WHAT YOU HAVE TO DO:
Continue the article below about a neural network that reads tumor slides, starting after its last sentence.

But it wasn’t a helping human hand that taught Inception to ‘see’ genetic mutations in those histology slides. That trick the algorithm learned all on its own.
Again working with data from the TCGA, Tsirigos’ team fed Inception genetic profiles for each tumor, along with the slide images. When they tested their system on new images, it was able to not only identify which ones showed cancerous tissue, but the genetic mutations of that particular tissue sample. The neural network had learned to notice extremely subtle changes to a tumor sample’s appearance, which pathologists cannot see. “These cancer-driving mutations appear to have microscopic effects that the algorithm can detect,” says Tsirigos. What those subtle changes are, however, “we don’t know. They’re buried [in the algorithm] and nobody really knows how to extract them.”
This is the black box problem of deep learning, but it’s especially pressing in medicine. Critics argue that these algorithms must first be made more transparent to their creators before going into widespread use. Otherwise, how will anyone be able to catch their inevitable failures, which may be the difference between a patient living and dying? But people like Olivier Elemento, director of the Caryl and Israel Englander Institute for Precision Medicine at Cornell, say it’d be stupid not to use a clinical test that gets the answers right 99 percent of the time, even without knowing how it works.
“Honestly, for an algorithm of this kind to be in a clinical test, it doesn’t need to have fully interpretable features, it just has to be reliable,” says Elemento. But getting near-perfect reliability isn’t so easy. Different hospitals handle their tumor samples using different instruments and protocols. Teaching one algorithm to navigate all that variability will be a steep task indeed.
But that’s what Tsirigos and his team plan to do. In the coming months, the researchers will keep training their AI program with more data from more varied sources. Then they’ll start thinking about spinning up a company to seek FDA approval. Because of cost and time, sequencing of tumor samples isn’t always the standard of care in the US. Imagine being able to send in a digital photo of a tumor sample and get a diagnosis complete with viable treatment options almost instantaneously. That’s where this is all headed.

DATASET RECORDS:
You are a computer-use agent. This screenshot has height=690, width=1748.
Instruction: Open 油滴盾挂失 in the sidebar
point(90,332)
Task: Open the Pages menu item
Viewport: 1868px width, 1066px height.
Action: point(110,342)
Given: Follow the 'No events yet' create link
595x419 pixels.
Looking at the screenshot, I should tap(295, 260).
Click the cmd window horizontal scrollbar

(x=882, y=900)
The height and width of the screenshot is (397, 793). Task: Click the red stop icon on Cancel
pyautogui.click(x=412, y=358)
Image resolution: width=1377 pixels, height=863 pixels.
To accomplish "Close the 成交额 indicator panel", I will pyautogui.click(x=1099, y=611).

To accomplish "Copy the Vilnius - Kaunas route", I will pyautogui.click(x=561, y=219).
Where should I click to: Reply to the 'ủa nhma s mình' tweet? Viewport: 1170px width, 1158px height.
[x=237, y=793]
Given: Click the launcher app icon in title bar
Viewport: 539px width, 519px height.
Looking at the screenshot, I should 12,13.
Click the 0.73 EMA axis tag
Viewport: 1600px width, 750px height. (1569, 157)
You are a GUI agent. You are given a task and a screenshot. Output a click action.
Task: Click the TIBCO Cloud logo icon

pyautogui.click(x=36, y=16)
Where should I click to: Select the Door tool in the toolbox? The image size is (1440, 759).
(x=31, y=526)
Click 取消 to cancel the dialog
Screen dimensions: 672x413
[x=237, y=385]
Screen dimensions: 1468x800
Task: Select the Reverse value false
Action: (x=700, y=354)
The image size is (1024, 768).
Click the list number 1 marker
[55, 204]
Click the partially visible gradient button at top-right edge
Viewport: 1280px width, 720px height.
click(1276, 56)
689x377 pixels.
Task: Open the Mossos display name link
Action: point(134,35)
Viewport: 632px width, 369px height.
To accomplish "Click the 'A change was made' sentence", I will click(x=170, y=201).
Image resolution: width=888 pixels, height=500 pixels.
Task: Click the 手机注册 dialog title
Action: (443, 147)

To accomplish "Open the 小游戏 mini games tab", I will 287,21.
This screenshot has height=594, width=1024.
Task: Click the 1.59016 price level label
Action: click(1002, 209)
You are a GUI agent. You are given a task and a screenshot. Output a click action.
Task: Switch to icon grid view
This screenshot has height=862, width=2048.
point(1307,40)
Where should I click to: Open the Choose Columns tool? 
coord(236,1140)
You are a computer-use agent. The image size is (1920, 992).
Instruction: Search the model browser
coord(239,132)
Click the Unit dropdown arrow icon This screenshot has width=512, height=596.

WRITTEN REPLY:
“The big question is, will this be trustworthy enough to replace current practice?” says Daniel Rubin, Director of Biomedical Informatics at the Stanford Cancer Institute. Not without a lot of future validation work, he says. But it does point toward a future where pathologists work in partnership with computers. “What this paper really shows is that there’s a lot more information in the images than what a human being can pull out.”
That’s a theme beyond just digital pathology. With Google and other companies making state-of-the-art algorithms available as open-source code, researchers can now start an AI project of their own with relative ease. With just a bit of customization, those neural nets are ready to be set loose on a mountain of biomedical image data, not just tumor images.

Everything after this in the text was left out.